Diğer yandan böyle bir uygulama her yaş gurubu için hem aşılanmayı teşvik eder ve hem de aşı karşıtlığını zayıflatır, hatta engeller, değil mi?
Sadece hastalıklardan korunmak için değil, insanların yeniden sosyalleşebilmesi ve ekonomik faaliyetlere katılabilmesi içinde aşı çok ama çok önemlidir. Bu son pandemide insanlık unutmak üzere olduğu kadim bir düşmanla yüzleşmek zorunda kalmıştır. Bu ölümcül düşman eskiden de olduğu gibi hem toplumsal düzene ve hem de ekonomik sisteme ağır bir darbe vurmuş bulunmaktadır. Neyse ki elimizde aşı gibi muhteşem bir silah var, bu silahı doğru bir şekilde kullanarak pandeminin sağlığımıza, toplumsal yapımıza ve ekonomik sistemimize verdiği zararı en aza indirebilmemiz mümkün olacaktır.

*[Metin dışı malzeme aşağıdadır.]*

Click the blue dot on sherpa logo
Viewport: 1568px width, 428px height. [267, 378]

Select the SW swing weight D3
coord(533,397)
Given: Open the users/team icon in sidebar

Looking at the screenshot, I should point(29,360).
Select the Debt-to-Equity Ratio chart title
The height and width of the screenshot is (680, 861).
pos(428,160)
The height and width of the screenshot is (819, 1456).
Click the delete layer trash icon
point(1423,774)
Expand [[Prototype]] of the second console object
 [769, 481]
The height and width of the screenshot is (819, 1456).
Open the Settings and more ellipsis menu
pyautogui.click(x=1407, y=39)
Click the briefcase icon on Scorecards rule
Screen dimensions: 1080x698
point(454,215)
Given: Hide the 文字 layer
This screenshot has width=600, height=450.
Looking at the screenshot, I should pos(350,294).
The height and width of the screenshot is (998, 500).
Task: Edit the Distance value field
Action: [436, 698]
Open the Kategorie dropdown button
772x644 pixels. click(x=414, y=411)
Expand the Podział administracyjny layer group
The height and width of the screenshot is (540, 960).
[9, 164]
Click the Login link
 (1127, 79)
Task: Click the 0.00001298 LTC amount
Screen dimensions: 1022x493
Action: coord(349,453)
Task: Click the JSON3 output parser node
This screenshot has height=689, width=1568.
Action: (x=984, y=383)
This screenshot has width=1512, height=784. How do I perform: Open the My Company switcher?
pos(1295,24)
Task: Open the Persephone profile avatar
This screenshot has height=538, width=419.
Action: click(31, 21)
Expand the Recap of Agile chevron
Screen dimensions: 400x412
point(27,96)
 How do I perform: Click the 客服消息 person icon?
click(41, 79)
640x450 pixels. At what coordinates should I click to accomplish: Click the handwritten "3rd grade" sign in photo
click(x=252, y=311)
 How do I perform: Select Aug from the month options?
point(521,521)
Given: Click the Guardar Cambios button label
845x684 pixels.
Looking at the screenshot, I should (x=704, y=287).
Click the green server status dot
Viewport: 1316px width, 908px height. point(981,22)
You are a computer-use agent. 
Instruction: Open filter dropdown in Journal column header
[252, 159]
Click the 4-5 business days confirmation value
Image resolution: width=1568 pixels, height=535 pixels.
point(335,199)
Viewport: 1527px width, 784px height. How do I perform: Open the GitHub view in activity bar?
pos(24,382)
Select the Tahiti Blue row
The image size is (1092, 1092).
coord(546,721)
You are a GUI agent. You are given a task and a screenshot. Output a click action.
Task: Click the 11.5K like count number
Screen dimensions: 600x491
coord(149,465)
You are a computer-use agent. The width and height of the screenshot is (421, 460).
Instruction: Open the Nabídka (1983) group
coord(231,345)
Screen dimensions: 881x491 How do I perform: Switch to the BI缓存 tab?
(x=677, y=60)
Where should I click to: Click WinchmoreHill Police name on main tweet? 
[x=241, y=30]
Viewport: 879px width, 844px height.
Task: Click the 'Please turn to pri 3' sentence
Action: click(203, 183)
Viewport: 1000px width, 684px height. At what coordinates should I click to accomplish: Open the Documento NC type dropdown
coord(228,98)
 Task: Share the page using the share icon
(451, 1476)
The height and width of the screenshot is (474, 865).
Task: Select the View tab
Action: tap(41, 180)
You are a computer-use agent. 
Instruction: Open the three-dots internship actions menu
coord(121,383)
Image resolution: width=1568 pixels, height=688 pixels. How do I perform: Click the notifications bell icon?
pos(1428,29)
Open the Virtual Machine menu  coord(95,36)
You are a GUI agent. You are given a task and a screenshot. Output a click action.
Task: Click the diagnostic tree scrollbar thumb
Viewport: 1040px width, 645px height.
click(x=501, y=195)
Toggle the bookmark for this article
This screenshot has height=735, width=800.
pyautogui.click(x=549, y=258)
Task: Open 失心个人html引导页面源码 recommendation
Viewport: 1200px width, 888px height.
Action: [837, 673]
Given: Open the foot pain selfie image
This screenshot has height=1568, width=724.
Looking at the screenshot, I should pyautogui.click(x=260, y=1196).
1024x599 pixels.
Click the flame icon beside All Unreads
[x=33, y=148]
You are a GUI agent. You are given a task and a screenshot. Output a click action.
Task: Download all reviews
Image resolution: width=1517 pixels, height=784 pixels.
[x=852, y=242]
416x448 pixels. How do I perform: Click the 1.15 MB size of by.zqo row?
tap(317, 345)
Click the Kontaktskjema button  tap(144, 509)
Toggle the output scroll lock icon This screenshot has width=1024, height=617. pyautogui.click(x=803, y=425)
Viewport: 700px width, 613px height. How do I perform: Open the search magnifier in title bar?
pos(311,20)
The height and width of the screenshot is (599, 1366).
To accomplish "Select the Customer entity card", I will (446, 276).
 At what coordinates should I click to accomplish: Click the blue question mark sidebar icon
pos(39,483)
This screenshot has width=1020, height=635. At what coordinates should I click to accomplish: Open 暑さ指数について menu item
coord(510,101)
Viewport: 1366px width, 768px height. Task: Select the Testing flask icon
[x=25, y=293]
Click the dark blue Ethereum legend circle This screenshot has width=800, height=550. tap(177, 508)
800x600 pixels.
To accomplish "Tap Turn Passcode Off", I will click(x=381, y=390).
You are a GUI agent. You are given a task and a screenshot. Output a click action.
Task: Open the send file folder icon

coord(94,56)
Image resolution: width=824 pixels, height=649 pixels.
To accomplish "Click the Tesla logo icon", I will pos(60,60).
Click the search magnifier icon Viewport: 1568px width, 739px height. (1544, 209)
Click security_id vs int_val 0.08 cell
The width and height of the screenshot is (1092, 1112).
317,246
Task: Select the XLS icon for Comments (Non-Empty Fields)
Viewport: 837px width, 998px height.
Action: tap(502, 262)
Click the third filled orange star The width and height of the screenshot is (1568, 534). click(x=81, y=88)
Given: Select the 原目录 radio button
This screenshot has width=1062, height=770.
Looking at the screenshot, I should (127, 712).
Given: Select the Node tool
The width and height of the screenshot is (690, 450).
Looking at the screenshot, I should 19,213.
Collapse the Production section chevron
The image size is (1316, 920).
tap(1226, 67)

Ne yazık ki salgının başladığı günden bu güne kadar AKP iktidarı bilimsel yol ve yöntemlerin ışığında salgını doğru düzgün yönetmek yerine, algıyı yönetmeye odaklanmış bulunmaktadır. Bu algı operasyonları yüzünden gerçek verilerin sağlıklı ve şeffaf bir biçimde açıklanması dahi sağlanamamıştır. Ülkemizde salgının boyutları ve yapmış olduğu tahribat bu yüzden tam manası ile bilinememektedir.
Kısmi kapanma denilen bu uygulamada açıkçası özde değil, sözde bir tedbirdir, ciddi bir etkisi olması da beklenmemektedir. İktidar “saldım çayıra, mevlam kayıra” mantığı ile sürü bağışıklığı sağlanmasını mı arzu ediyor? Soruları bu yüzden gündemdedir.
Zaten derin bir ekonomik kriz yaşanırken aniden baş gösteren bu salgın ekonomiyi çok daha derin bir krize sürüklemiştir. Bu kriz boyunca vatandaşlarına en az destek olabilen ülkelerden biri de Türkiye’dir. Başka ülkelerin açıkladığı milyarlarca dolarlık euroluk hibe şeklindeki yardım paketleri yerine ancak biraz kredi ve biraz da borç erteleme desteği verilebilmiştir. Vatandaş elbette bunu görüyor ve halinden de hiç memnun değil. Bu durumun yarattığı oy kaybetme ve sandığa gömülme korkusu iktidarı aklı selim ile davranmaktan alıkoyuyor gibi görünmektedir.